OPIS ZADANIA:
Powtórz słowo w słowo cały wpis z forum o dziwnej mazi w obudowie filtra powietrza.

FRAGMENT STRONY:
JASNA MAŻ!!!!!!!!!!!!!

  
Sortuj wg daty:
rosnąco malejąco
Witam i pozdrawaim ,otóz zaobserwowałem dziwna rzecz.a było to tak, w sobote postanowiłem wymienic olej w swoim bolidzie(total q 7000 10w40 dla niewtajemniczonych)cała operacja wiadomo bezproblemowo ,sprawdzenie całego samochodu ,wszystko oki.no ale sprawdzić filtr powietrza trzeba ,faktem jest ze niedawno wymieniony,no ale odkręcam i co??????? zdziwko.w obudowie filtra przy przewodzie odpowietrzającym silnik maż, taka jakby woda była w oleju,ale najlepsze jest to ze wycieku nie ma .no i zastanawiam się skąd ta maż ,może jakieś sugestie.a poza tym essi śmiga az miło!!!!no ale myśl o tej dziwnej substancji mnie zastanawia może archiwum X się tym musi zająć????

WIERSZE DANYCH:
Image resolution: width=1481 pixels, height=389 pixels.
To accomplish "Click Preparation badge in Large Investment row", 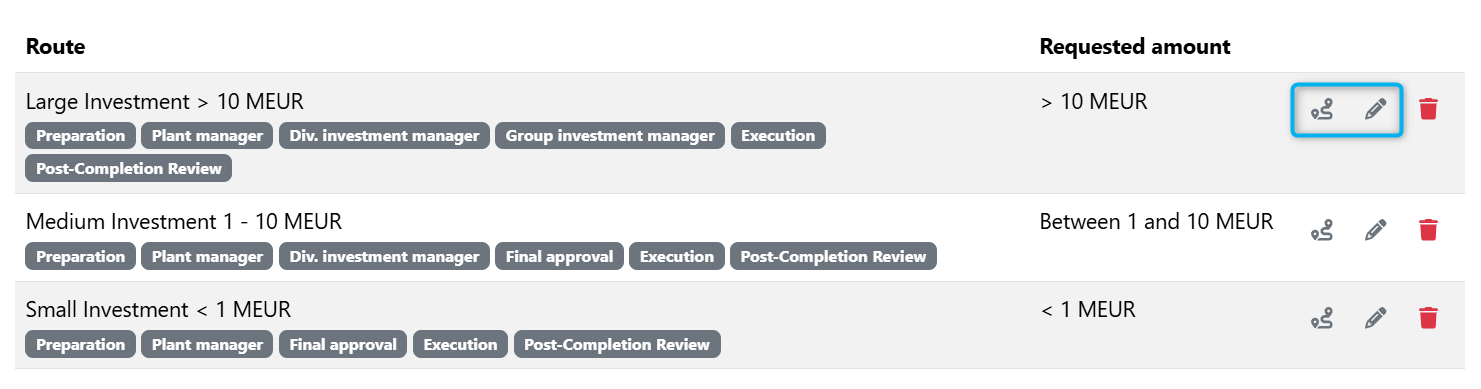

ROZWIĄZANIE:
JASNA MAŻ!!!!!!!!!!!!!

  
Sortuj wg daty:
rosnąco malejąco
Witam i pozdrawaim ,otóz zaobserwowałem dziwna rzecz.a było to tak, w sobote postanowiłem wymienic olej w swoim bolidzie(total q 7000 10w40 dla niewtajemniczonych)cała operacja wiadomo bezproblemowo ,sprawdzenie całego samochodu ,wszystko oki.no ale sprawdzić filtr powietrza trzeba ,faktem jest ze niedawno wymieniony,no ale odkręcam i co??????? zdziwko.w obudowie filtra przy przewodzie odpowietrzającym silnik maż, taka jakby woda była w oleju,ale najlepsze jest to ze wycieku nie ma .no i zastanawiam się skąd ta maż ,może jakieś sugestie.a poza tym essi śmiga az miło!!!!no ale myśl o tej dziwnej substancji mnie zastanawia może archiwum X się tym musi zająć????